Existe alguma ligação entre ambas?
Não. Logicamente, há uma ligação implícita, mas não obrigatoriamente explícita. Trabalhei muito sobre histórias de vida. Sei que no final há uma ligação. Mas, ainda não cheguei ao fim. Fiz carreira na educação de adultos, de professor, tendo chegado ao topo na Columbia University. Em seguida, fiz carreira na área da gestão pública, reformas do sector público, onde me tornei célebre. Parei tudo, escrevi um livro sobre a educação de adultos e a minha experiência. Actualmente estou numa outra área, gestão de tecnologias, inovação e outras no género. Farei isso ainda durante alguns anos, mas sei que não o vou fazer eternamente.
Tem razão, não sei como interligar tudo isto. Vejo ligações, interligações, mas não posso, actualmente, encontrar essa interligação global. Ainda não posso utilizar 80% do que sei. Obriga-me a aprender.

Na educação de adultos há uma similitude cultural, social, profissional… é uma espécie de mistura?

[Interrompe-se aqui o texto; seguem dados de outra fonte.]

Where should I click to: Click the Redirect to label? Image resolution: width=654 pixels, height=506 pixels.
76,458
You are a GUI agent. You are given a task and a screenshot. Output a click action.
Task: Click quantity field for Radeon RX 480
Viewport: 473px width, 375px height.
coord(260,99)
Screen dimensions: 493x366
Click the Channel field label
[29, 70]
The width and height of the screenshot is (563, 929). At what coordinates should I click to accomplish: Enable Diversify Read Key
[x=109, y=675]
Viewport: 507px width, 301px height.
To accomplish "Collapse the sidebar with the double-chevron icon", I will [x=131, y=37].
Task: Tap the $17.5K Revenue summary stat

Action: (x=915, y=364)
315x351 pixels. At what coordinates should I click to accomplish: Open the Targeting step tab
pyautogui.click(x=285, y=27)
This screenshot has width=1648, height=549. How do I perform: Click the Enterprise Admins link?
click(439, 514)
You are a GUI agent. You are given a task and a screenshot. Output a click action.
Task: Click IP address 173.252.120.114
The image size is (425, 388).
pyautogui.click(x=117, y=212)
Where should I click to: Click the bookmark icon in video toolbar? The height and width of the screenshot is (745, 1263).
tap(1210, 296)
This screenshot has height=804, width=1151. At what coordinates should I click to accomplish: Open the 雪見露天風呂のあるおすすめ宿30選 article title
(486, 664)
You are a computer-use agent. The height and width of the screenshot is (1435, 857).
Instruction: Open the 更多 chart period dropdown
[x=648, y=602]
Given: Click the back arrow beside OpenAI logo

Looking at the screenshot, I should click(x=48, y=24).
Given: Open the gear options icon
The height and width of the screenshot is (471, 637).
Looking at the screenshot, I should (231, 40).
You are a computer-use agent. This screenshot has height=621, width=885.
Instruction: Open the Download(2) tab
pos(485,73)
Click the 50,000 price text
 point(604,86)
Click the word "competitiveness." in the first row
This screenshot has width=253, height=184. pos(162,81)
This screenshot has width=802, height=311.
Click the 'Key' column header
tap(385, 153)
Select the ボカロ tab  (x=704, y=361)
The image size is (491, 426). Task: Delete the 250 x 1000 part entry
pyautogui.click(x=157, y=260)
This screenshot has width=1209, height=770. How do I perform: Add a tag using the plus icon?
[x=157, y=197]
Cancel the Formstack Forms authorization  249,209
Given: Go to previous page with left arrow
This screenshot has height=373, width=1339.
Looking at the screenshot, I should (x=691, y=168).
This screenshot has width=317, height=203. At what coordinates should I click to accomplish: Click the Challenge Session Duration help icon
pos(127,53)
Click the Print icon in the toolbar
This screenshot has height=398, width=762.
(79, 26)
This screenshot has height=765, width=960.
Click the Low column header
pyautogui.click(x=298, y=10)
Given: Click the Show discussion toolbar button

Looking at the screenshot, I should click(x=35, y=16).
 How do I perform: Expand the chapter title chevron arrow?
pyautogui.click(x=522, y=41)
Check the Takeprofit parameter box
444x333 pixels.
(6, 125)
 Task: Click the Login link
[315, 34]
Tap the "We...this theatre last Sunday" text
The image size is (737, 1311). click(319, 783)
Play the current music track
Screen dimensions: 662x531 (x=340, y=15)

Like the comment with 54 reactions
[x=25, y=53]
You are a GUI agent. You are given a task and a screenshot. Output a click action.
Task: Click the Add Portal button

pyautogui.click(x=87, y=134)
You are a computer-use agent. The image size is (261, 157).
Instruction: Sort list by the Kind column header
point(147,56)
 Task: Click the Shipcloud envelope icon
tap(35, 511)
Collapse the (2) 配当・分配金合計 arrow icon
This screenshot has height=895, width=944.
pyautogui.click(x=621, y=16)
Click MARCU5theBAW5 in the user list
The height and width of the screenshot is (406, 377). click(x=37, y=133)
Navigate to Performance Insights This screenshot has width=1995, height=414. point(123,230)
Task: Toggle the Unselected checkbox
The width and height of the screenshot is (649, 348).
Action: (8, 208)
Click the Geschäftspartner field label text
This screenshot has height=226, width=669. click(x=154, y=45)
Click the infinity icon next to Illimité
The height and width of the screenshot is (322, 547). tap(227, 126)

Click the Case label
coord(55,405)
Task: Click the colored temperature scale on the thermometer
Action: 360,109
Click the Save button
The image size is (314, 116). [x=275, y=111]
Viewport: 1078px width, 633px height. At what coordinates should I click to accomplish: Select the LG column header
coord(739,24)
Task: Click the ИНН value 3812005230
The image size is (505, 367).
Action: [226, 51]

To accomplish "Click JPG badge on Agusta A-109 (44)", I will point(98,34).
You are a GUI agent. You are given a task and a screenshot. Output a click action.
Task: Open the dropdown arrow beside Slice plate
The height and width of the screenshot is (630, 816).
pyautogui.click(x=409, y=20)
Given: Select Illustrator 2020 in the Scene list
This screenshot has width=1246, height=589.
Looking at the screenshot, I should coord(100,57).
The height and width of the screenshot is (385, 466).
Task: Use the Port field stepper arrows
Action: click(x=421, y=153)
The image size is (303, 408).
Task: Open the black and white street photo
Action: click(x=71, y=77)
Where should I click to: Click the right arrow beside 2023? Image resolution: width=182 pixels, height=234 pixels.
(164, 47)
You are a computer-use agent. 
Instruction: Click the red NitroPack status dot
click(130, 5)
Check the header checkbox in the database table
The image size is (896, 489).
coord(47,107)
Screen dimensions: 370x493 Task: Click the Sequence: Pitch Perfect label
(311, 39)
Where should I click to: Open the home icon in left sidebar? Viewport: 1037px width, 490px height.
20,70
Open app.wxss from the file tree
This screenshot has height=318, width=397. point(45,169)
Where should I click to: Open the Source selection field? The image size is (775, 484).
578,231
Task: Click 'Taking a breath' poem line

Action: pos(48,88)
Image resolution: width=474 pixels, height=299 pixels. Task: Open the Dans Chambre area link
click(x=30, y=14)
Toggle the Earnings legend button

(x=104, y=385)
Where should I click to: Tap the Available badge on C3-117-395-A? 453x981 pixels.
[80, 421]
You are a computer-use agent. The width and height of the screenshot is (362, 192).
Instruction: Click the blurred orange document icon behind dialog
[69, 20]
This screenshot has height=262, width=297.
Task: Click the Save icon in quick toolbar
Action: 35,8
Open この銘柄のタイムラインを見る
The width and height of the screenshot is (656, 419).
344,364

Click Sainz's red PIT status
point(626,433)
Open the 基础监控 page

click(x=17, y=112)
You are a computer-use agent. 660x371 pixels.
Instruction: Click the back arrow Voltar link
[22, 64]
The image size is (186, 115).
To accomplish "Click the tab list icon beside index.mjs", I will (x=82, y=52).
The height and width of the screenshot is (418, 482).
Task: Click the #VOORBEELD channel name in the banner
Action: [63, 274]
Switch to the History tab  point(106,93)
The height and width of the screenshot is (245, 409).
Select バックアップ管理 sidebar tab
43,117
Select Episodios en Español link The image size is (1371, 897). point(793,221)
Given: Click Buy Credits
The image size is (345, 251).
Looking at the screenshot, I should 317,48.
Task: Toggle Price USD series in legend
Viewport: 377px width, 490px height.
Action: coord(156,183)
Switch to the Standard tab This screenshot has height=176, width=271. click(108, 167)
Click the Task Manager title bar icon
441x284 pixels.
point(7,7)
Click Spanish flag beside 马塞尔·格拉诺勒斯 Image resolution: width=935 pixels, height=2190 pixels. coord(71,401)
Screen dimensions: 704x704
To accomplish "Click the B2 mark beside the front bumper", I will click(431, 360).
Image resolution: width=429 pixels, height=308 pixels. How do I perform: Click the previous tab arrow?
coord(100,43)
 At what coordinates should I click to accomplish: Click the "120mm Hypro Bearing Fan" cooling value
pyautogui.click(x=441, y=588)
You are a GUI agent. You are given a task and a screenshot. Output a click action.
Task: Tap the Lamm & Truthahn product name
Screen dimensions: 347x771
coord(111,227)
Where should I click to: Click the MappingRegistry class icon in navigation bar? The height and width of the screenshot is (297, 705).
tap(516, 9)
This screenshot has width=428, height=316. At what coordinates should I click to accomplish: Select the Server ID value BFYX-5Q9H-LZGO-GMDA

É verdade, está tudo misturado. A aprendizagem é muito rica e penso que devo colocar-me numa posição de constante aprendizagem. Quando ensino algo que não conheço profundamente, tenho que me formar para poder transmitir algo aos estudantes. Se eu não estiver consciente deste ponto, evidentemente, não sou bom naquilo que faço. O facto de me interrogar, estimula-me. Como colocar tudo isto conjuntamente? Honestamente, ainda não sei.